Saved entries
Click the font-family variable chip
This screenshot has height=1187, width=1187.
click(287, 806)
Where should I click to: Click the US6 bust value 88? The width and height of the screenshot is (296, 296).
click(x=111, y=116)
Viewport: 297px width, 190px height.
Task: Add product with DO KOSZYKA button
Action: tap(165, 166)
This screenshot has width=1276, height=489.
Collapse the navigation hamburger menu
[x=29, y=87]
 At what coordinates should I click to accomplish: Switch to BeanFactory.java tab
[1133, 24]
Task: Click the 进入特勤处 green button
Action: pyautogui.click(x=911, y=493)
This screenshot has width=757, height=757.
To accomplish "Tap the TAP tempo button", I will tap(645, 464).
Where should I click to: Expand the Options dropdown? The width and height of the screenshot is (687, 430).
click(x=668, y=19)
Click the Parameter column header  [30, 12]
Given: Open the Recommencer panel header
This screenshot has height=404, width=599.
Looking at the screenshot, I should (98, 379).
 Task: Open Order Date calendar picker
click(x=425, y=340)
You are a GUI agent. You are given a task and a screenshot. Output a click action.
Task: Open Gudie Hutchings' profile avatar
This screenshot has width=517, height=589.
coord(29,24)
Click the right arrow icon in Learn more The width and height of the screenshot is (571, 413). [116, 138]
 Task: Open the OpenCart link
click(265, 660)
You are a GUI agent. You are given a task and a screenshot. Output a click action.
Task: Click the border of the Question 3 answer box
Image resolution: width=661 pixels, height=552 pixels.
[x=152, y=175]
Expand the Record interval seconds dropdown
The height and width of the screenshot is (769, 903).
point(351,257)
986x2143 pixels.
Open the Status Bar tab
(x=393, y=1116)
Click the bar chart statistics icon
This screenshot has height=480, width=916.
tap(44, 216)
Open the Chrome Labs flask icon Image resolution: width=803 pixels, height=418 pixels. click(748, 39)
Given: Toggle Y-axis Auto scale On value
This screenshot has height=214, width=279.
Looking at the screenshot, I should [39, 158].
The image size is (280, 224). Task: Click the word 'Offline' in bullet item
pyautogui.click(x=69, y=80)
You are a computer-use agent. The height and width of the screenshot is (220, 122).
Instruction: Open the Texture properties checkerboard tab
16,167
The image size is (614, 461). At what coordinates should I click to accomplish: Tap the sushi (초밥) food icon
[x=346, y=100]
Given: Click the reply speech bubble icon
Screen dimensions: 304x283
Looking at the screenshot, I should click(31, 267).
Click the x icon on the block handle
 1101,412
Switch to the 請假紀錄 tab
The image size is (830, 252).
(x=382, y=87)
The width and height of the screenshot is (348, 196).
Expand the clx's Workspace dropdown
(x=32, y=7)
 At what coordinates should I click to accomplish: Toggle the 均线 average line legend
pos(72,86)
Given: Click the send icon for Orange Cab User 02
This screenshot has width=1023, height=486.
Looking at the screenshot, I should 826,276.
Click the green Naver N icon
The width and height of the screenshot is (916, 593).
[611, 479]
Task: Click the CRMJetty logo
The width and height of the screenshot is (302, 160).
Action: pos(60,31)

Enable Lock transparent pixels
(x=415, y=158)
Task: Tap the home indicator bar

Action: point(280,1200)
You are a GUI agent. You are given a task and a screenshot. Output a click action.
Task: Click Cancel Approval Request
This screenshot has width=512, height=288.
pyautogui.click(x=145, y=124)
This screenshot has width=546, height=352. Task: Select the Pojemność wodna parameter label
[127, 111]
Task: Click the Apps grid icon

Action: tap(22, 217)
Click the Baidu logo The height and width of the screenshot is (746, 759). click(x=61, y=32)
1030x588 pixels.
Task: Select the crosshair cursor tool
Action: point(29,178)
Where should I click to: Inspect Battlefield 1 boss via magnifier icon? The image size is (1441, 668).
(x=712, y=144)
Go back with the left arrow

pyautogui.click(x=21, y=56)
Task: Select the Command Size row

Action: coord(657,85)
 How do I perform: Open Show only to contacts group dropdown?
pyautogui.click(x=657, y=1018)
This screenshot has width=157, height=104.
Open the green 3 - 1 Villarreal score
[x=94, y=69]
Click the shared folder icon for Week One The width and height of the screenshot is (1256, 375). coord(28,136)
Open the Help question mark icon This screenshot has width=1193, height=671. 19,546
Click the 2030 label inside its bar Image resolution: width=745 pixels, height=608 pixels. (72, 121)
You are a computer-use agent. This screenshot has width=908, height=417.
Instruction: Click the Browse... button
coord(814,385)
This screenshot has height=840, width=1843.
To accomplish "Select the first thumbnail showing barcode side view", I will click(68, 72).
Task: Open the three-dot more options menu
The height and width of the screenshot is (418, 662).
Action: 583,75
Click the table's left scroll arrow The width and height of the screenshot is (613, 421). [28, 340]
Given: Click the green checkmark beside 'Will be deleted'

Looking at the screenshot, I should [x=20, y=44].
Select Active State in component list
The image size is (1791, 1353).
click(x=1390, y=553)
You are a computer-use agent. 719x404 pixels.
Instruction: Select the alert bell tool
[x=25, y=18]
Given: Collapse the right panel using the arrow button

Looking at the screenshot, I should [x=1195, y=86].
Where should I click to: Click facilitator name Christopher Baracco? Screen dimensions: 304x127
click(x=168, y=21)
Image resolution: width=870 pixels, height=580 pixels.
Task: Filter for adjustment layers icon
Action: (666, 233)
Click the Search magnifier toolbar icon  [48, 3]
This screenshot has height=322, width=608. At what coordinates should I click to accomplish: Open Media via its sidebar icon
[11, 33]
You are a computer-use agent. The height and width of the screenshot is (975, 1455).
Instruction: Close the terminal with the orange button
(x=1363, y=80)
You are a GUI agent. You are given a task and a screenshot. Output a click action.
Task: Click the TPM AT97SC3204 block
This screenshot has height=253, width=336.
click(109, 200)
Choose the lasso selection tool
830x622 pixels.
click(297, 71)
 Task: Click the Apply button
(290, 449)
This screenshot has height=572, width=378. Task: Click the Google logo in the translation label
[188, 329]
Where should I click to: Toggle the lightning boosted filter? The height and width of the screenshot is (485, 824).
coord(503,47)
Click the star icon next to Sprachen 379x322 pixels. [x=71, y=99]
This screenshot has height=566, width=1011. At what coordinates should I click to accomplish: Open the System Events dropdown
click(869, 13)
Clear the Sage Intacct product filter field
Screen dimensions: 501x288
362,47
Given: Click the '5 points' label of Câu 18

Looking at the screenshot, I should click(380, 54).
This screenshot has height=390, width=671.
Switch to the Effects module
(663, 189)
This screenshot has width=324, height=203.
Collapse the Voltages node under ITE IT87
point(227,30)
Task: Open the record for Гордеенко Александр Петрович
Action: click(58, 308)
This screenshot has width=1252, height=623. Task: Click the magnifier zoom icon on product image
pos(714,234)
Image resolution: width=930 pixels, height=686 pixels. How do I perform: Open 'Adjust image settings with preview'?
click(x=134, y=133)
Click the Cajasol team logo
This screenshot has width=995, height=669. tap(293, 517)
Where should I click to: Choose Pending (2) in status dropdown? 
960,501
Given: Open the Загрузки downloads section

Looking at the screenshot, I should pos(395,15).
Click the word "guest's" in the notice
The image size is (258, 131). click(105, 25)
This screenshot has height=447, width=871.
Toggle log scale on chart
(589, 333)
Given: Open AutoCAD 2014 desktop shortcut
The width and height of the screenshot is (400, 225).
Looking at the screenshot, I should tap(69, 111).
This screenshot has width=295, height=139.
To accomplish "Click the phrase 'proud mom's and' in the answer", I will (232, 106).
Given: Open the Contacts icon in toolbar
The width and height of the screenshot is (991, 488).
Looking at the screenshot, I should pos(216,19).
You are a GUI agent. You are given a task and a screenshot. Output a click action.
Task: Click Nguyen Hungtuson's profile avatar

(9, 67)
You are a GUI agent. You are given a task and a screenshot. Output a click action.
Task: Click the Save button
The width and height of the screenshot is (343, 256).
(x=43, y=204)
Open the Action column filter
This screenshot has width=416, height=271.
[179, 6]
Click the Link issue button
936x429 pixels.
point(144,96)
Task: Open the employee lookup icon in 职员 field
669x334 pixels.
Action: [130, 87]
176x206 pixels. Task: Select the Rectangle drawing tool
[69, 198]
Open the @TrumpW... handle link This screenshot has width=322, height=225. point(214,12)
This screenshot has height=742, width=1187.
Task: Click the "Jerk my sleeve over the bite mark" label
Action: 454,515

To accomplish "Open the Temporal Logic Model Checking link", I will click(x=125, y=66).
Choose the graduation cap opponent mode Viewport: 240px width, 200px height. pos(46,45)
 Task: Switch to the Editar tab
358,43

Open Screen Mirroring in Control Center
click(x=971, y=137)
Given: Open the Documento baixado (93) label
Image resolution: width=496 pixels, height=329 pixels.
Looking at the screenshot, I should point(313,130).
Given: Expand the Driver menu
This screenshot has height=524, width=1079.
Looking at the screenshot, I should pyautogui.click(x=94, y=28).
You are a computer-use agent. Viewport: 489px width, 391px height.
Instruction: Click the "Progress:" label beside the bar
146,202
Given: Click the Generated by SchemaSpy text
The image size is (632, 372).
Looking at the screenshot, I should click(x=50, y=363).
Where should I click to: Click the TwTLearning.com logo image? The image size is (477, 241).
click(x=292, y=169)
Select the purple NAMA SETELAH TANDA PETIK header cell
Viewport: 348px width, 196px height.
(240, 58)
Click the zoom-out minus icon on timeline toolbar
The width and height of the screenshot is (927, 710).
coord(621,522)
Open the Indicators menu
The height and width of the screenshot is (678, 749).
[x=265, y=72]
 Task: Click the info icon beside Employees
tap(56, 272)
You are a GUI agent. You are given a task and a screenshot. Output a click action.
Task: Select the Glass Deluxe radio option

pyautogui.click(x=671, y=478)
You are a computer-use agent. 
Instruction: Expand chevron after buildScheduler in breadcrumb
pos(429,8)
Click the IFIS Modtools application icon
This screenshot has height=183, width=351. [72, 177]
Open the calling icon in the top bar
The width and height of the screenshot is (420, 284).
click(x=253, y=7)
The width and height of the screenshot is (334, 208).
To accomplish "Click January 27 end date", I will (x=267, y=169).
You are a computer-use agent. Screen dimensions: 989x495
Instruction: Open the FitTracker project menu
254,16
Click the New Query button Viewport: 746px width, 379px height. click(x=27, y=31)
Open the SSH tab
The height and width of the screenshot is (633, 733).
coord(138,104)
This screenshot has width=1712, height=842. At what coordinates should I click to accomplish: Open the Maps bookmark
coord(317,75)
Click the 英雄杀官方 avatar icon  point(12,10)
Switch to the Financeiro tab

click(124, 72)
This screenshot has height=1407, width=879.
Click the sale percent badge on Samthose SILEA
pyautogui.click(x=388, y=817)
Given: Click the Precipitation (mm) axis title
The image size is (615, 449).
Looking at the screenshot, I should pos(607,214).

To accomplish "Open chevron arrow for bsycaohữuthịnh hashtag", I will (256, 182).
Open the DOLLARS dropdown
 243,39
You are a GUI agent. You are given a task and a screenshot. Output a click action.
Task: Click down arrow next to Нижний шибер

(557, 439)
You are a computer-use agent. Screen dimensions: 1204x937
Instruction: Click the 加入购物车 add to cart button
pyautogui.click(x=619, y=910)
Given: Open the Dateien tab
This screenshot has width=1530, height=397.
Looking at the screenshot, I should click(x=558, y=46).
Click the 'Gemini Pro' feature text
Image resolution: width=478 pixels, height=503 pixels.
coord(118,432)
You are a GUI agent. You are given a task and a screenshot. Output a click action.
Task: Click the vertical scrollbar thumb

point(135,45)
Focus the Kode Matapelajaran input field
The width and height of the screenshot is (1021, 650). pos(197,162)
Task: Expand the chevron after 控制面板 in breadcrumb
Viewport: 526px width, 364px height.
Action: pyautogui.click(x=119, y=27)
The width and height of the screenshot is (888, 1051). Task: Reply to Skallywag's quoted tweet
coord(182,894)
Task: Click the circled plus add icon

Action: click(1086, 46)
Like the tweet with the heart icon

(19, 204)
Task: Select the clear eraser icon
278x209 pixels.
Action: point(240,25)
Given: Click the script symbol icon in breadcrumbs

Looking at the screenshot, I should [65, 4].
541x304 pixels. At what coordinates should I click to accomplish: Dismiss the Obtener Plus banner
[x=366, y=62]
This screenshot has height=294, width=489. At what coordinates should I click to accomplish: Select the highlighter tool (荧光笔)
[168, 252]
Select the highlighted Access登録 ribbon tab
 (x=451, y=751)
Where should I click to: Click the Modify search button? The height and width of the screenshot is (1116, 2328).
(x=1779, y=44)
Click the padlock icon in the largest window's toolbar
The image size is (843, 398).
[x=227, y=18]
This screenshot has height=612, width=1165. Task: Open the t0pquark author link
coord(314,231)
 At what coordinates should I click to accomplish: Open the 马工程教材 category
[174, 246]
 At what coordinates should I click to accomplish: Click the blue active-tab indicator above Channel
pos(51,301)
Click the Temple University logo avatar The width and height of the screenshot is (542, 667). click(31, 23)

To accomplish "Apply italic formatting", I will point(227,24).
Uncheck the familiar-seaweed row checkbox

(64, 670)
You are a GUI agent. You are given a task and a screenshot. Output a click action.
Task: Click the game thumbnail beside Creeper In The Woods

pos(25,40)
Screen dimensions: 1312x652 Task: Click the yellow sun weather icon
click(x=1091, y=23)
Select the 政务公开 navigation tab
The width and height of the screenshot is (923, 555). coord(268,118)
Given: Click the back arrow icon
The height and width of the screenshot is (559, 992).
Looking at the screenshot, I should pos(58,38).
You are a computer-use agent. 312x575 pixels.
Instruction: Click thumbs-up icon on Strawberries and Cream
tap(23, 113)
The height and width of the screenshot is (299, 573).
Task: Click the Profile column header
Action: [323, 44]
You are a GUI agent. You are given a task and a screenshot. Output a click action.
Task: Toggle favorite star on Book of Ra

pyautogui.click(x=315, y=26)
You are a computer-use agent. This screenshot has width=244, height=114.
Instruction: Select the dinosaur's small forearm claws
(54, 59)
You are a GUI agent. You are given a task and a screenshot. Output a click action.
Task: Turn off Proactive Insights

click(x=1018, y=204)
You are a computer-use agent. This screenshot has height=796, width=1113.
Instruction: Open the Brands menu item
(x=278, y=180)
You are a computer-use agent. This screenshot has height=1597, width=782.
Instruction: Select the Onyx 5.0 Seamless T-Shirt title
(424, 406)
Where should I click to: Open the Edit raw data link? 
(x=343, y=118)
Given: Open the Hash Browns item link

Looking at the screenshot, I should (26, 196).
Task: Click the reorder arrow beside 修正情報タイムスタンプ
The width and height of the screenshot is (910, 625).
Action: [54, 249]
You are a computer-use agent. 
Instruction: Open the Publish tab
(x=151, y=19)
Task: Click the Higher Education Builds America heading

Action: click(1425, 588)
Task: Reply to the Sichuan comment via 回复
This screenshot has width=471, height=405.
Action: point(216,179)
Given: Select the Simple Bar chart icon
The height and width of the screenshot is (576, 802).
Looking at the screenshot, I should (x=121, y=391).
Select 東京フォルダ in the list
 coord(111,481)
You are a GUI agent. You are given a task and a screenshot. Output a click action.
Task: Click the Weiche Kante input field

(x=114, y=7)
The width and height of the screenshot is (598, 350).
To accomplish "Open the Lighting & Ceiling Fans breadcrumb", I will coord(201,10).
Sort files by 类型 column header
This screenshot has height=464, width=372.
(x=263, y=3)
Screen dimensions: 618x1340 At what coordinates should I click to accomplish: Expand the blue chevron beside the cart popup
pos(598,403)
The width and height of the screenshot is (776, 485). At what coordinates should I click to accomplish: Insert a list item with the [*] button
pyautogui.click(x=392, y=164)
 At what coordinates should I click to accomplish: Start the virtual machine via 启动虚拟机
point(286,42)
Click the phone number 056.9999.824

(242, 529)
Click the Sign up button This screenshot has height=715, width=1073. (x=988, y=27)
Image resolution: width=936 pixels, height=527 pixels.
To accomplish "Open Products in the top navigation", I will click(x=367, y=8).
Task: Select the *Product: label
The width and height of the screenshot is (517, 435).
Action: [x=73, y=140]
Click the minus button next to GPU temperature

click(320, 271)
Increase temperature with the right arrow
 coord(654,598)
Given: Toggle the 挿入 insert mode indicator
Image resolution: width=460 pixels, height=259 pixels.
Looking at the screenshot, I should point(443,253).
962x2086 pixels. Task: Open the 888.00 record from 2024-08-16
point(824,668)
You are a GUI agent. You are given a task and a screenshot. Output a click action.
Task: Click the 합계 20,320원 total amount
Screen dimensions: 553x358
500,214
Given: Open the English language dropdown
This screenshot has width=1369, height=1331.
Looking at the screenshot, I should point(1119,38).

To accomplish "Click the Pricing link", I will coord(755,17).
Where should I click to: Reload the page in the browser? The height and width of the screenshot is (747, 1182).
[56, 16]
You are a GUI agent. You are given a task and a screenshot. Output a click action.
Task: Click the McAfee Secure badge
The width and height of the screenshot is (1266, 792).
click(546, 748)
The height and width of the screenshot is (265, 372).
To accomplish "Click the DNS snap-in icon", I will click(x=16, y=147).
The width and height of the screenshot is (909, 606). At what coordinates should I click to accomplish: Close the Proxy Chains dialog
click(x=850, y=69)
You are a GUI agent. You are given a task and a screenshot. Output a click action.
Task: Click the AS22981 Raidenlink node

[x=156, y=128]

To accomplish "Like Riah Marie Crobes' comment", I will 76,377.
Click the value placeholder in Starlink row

= ASSIGNMENT =
What is the number of lines in the records that include "comment"? Answer with that number alone.

= SOLUTION =
2